Start of QUOTED PASSAGE
So because of these complications, when we see a color change, it's not always obvious WHY it is happening. There are many cases where color changes occur without increasing the light. In a specific case, it may be that increasing the nutrition or CO2 enables the plant to manufacture a certain pigment.

Here is an example case where light was NOT increased, but instead CO2 and nutrients were exaggerated. From this:





To this:




So in that case, even with a super high Nitrogen content, there was no trouble getting color. As this stem reached the surface though the red disappeared, and we might assume that high light stress caused a different set of pigment distribution. Again, that's only an assumption.

Following the progress of this specimen, this is what the stem looked like when it reached just a few centimeters from the surface. So it lost red and was actually more green/yellow under the highest light possible in that tank. So it's not always possible to predict what colors will appear, or when, until we study each species under a variety of conditions that we have total control over.




Here is a totally different scenario. This is nothing special, just a hodgepodge of stems. On the left of the image the light intensity is less than on the right. That's because the end of the bulb is about in the middle of the photo, so the plants on the left are always in shadow, but look at the L. aromatica in the background. The stems on the right stay bright green even though there is more light on the right, while the sister plants on the left, which are in lower light, have more orange color. On the far lower left, those stems have no difficulty turning red. So really it depends on the sum total of all the environmental conditions being faced by the plants, not just on how bright you make the light. That's only part of the story.




Cheers,


----------



## zanguli-ya-zamba (1 May 2013)

Maaaaaan 
as usual you got the right explanation hahaha. 
What I can tell you is that reading that when you wake up, turn on your brain lol. 
You got the point mate. 
But what I have explain can be one if the reason for certain species like Rotala rotund. red to turn red when they reach surface ? Or I am still in my bed and dreaming looool 
Thanks for the the in depth explanation and for that nice reading. 
I think I have to go back reading Barr report. I stopped reading at Vol II issue 4. 
And I also think I should read the whole report 3 times  to get every think. 
Have a good day 
Cheers


----------



## ceg4048 (1 May 2013)

Well mate, no you are not dreaming. What you describe is a possible scenario, but I cannot say how likely it is to happen for that reason compared to other reasons. There are so many combinations of things that can occur in every tank.

Yes, you have to read every issue many times for the data to sink in...

Cheers,


----------



## ceg4048 (2 May 2013)

MirandaB said:


> I have a Roma 90l with 2x24w T5 HO's sitting about 6 inches from the surface and it's plenty enough light so far although I find my H.sp Japan still likes to grow up.


That should be a clue that low light has nothing to do with vertical growth. This issue is related to poor flow and CO2.

Cheers,


----------



## MirandaB (2 May 2013)

ceg4048 said:


> That should be a clue that low light has nothing to do with vertical growth. This issue is related to poor flow and CO2.


I was thinking that I probably need to put a small pump where that is growing as I didn't think it was getting enough flow there


----------



## ceg4048 (2 May 2013)

Well, I know that many people report having success using the various incantations of the Koralia powerhead, so you might want to consider finding one the right size for your tank, or, if you can afford it a larger, more powerful filter would be a better aesthetic solution since it would result fewer objects in the tank.

Cheers,


----------



## MirandaB (2 May 2013)

I'm currently running a Fluval 206 in there but using the duckbill...wondering whether I should switch to using the spraybar.
I am just concerned about getting the balance right for both the plants and the fish,don't want the poor things thinking they're in a washing machine


----------
End of QUOTED PASSAGE
Start of RECORDED DATA
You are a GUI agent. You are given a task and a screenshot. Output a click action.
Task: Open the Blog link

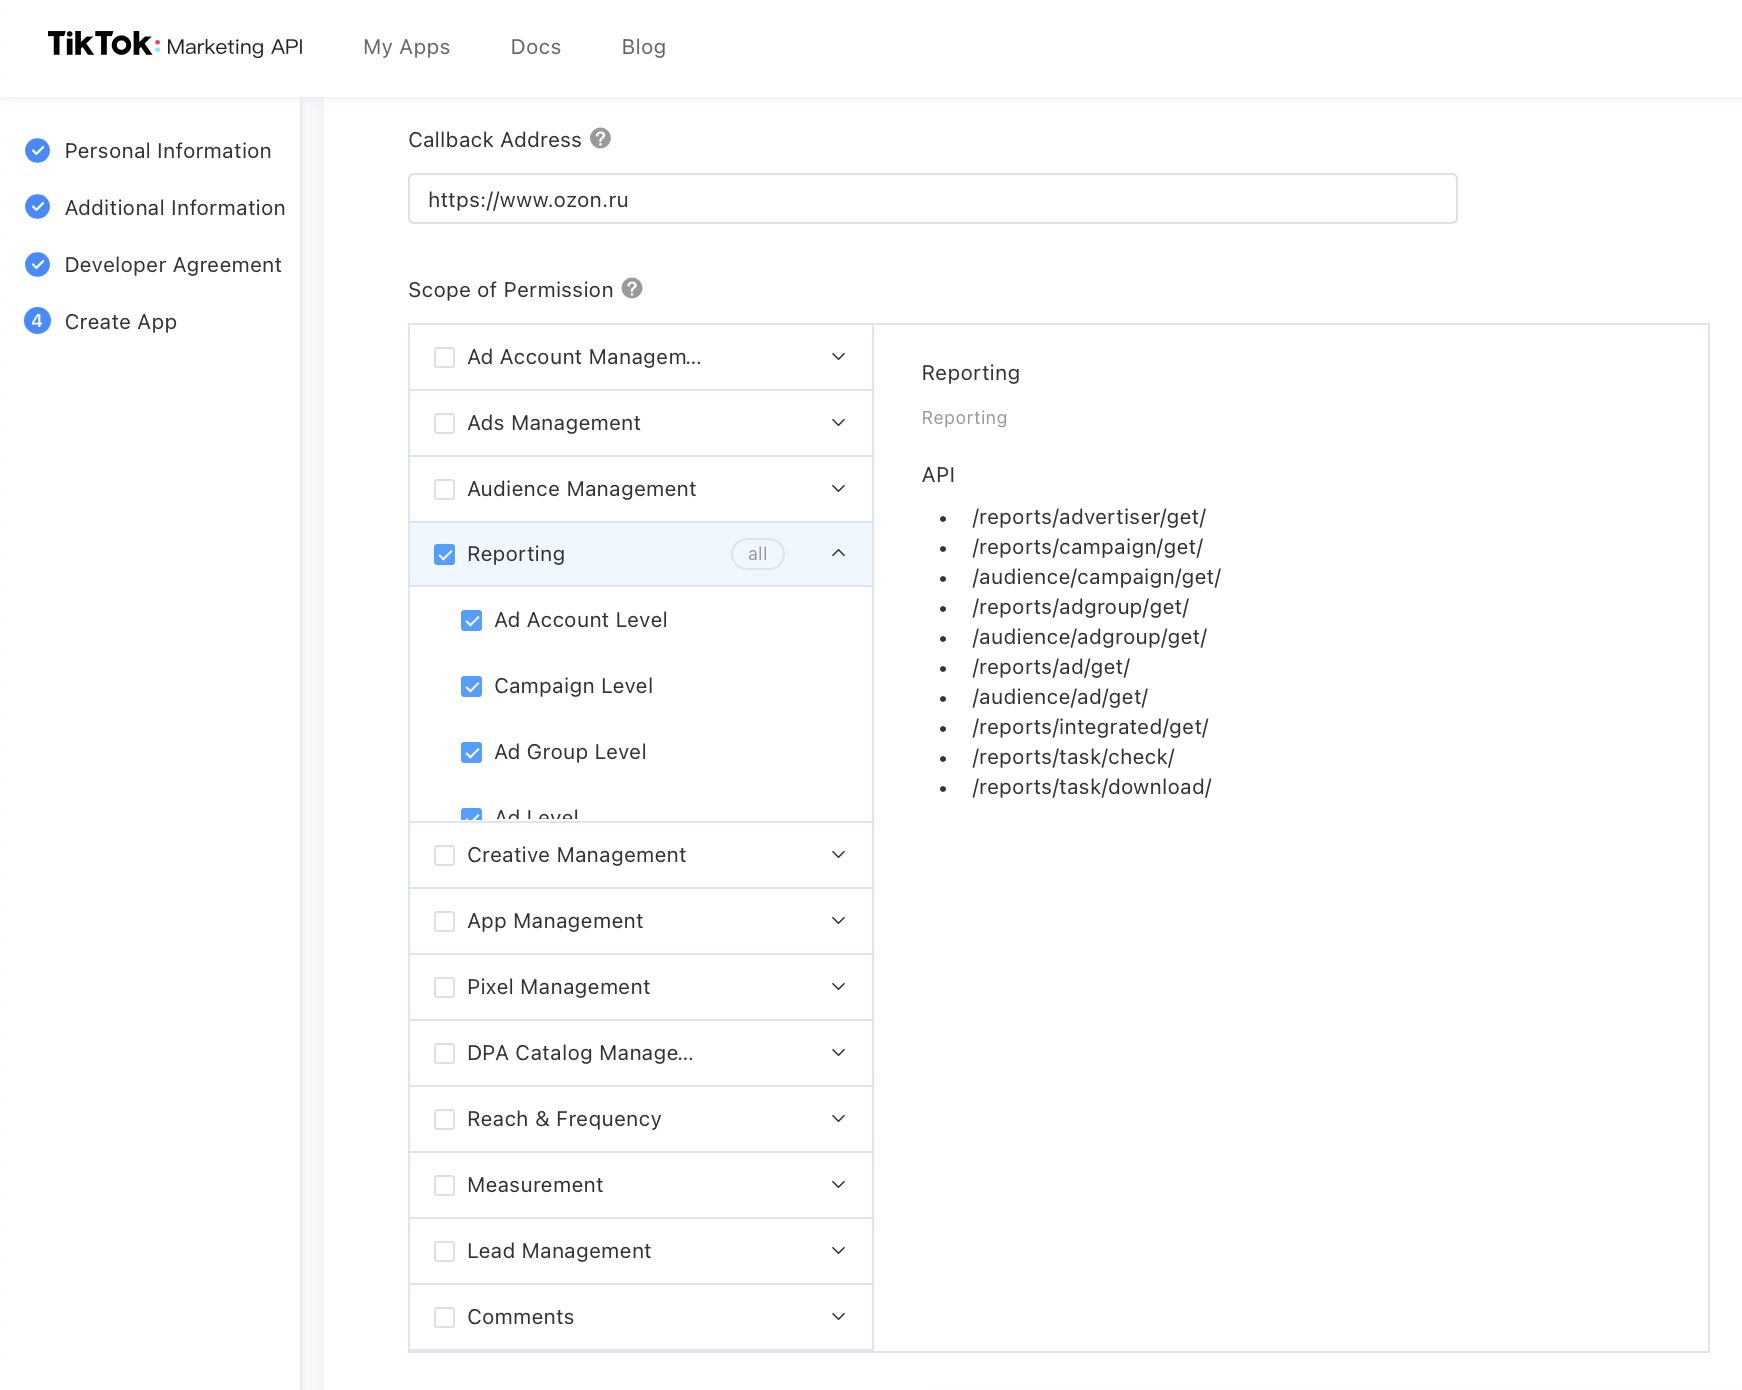click(643, 47)
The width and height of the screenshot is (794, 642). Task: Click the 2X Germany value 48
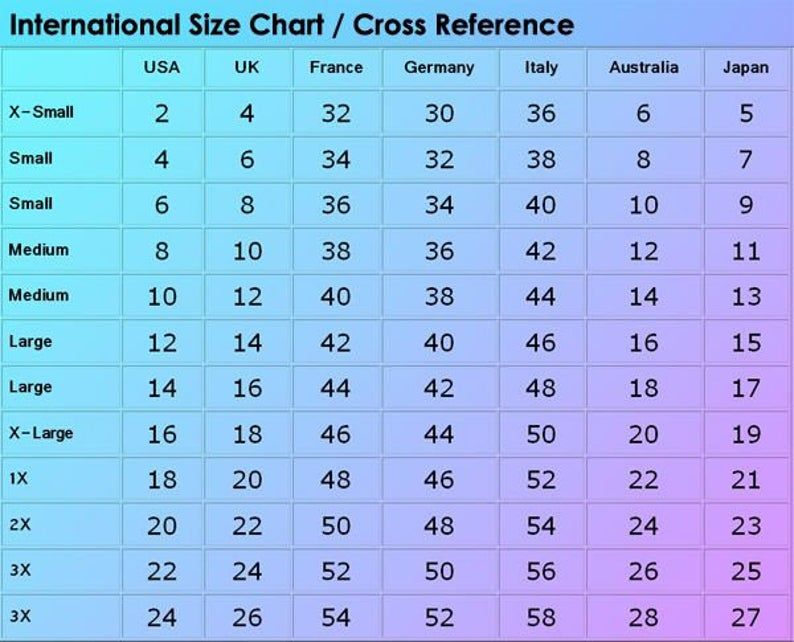(439, 526)
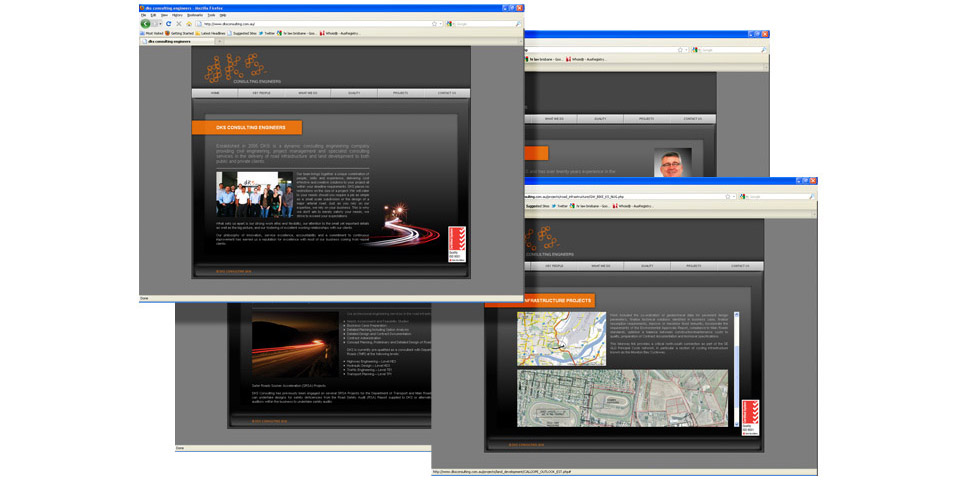This screenshot has height=500, width=954.
Task: Expand the back/forward history dropdown arrow
Action: 158,23
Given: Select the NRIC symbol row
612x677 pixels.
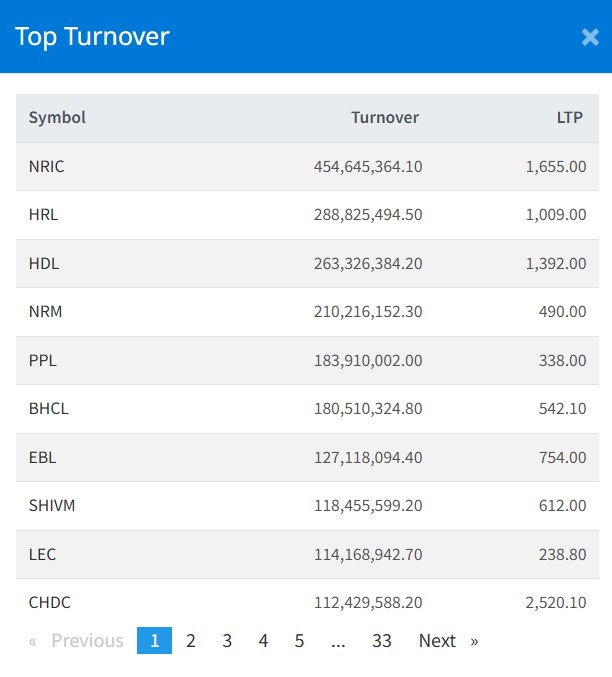Looking at the screenshot, I should point(47,167).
End of RECORDED DATA
• _WHAT TO DO_
In the aquarium plant thread, to what does ceg4048 attribute the vertical growth of MirandaB's H. sp Japan?

• _EXERCISE SOLUTION_
Poor flow and CO2.